Lay out the records from the line containing "You are a computer-use" through the end of the records, both included, as a Markdown table with the columns Number and Line. Skip blank lines and leave the pictures out.

───── RAW RECORDS ─────

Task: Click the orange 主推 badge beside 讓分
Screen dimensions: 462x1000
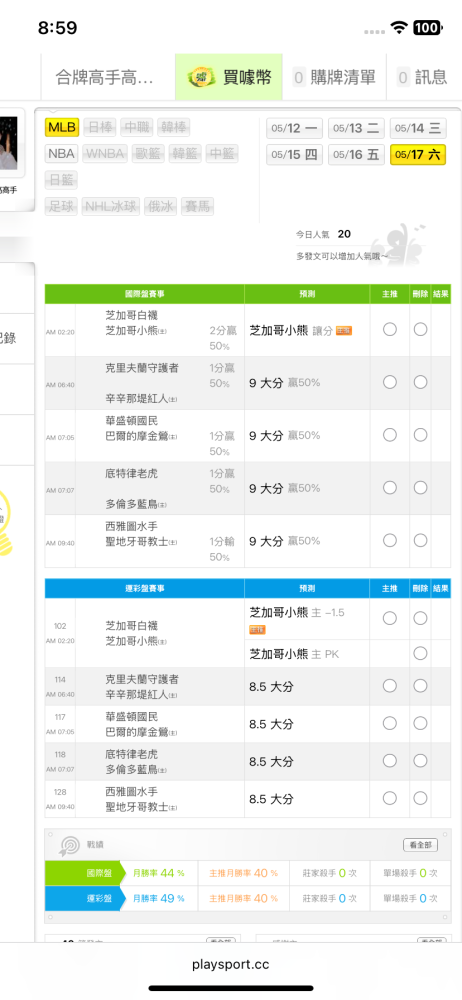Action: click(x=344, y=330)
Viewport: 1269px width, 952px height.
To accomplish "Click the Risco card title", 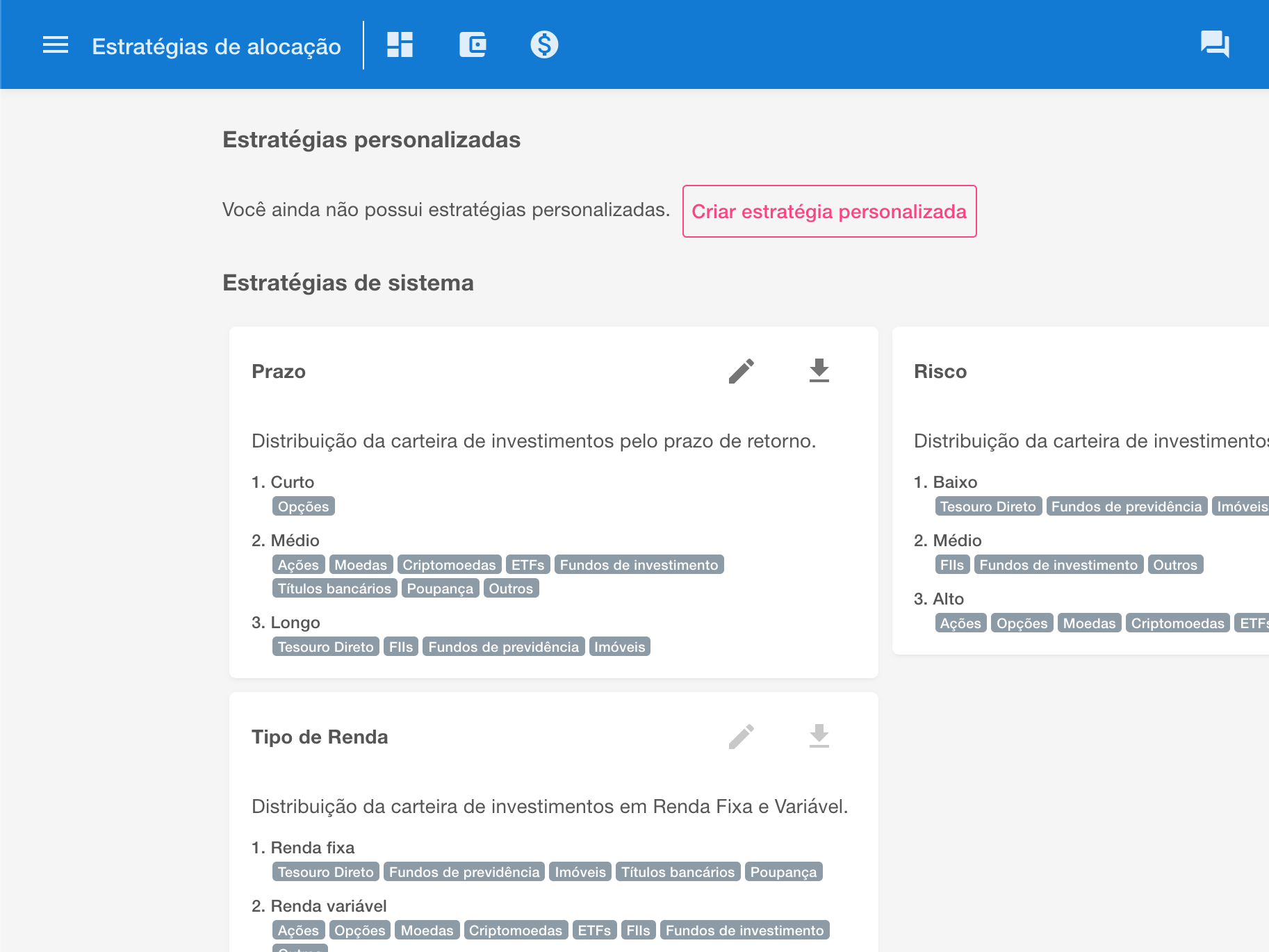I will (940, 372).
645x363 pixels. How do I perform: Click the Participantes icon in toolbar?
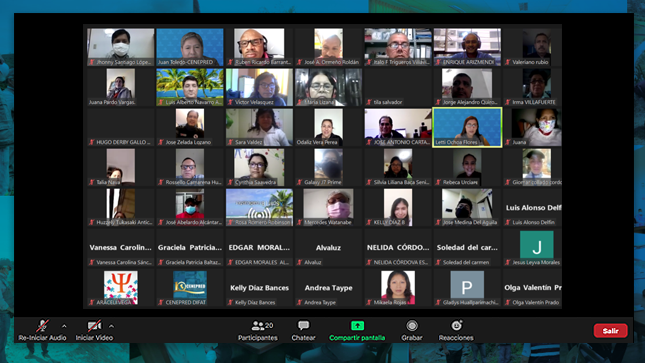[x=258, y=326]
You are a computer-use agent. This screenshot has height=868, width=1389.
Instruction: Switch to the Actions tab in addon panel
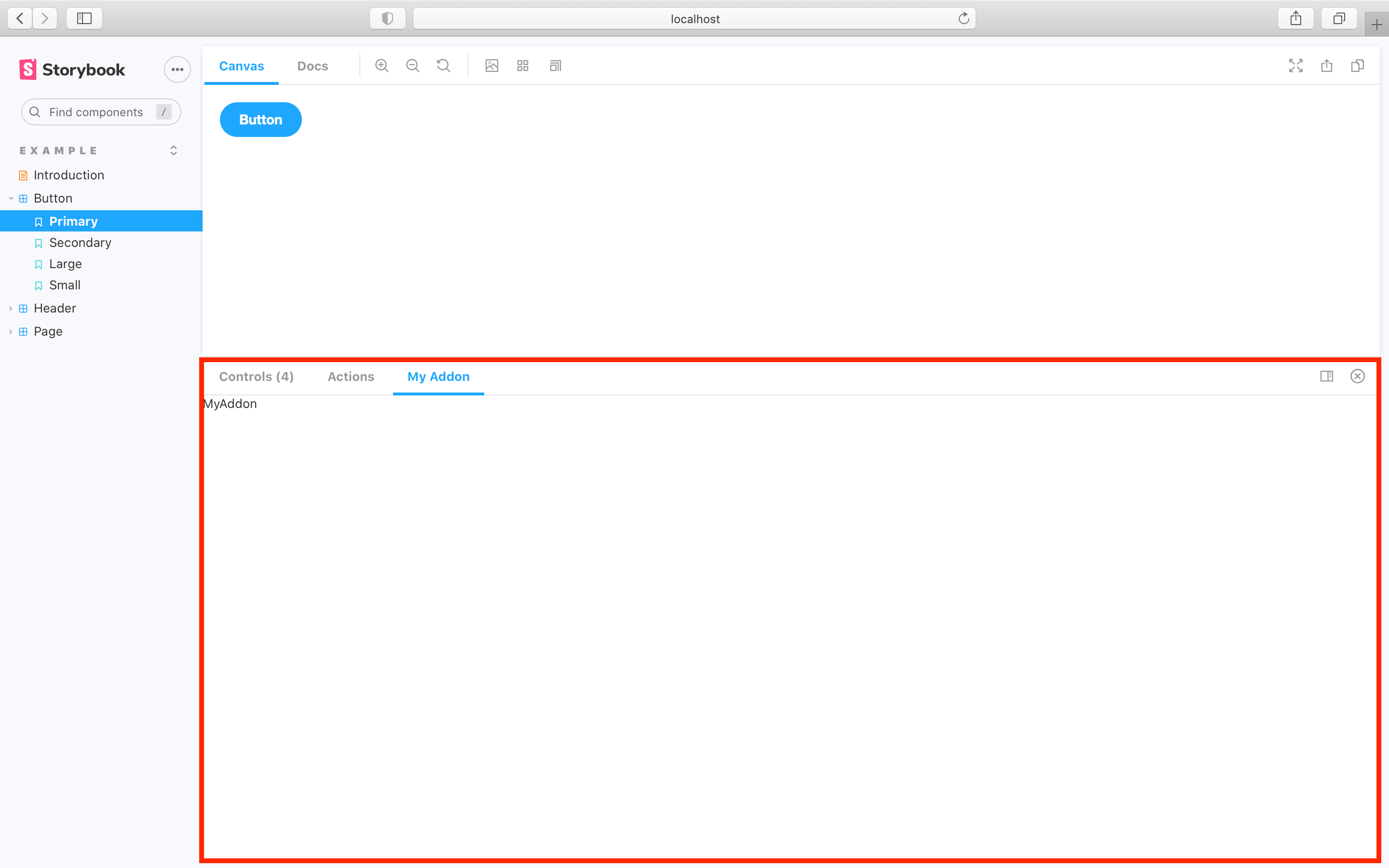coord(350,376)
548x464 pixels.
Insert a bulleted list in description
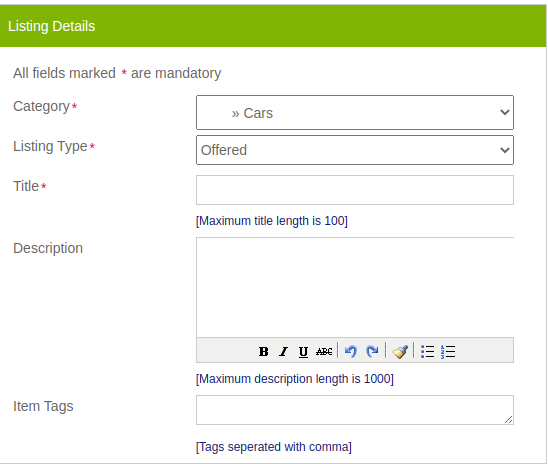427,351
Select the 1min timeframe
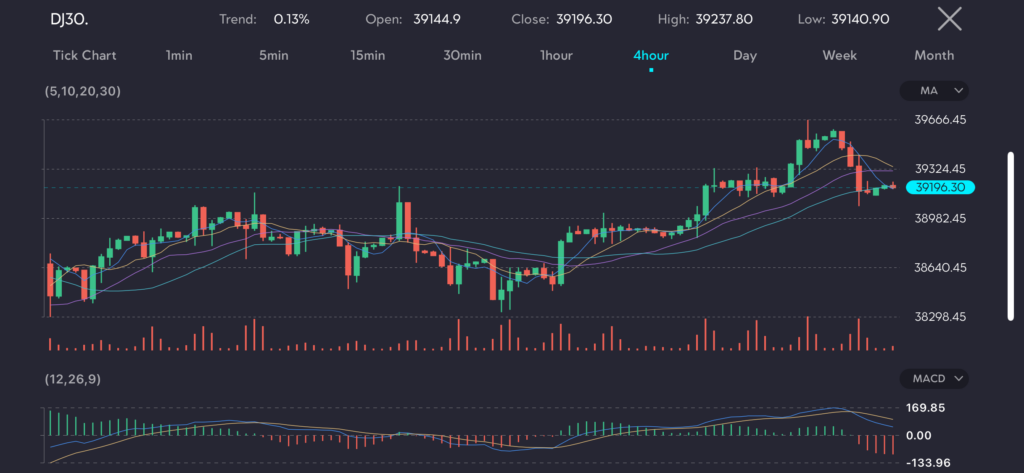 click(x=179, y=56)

─────

• _FULL RESPONSE_:
| Number | Line |
|---|---|
| 1 | You are a computer-use agent. This screenshot has height=868, width=1389. |
| 2 | Instruction: Switch to the Actions tab in addon panel |
| 3 | coord(350,376) |
| 4 | 548x464 pixels. |
| 5 | Insert a bulleted list in description |
| 6 | 427,351 |
| 7 | Select the 1min timeframe |
| 8 |  click(x=179, y=56) |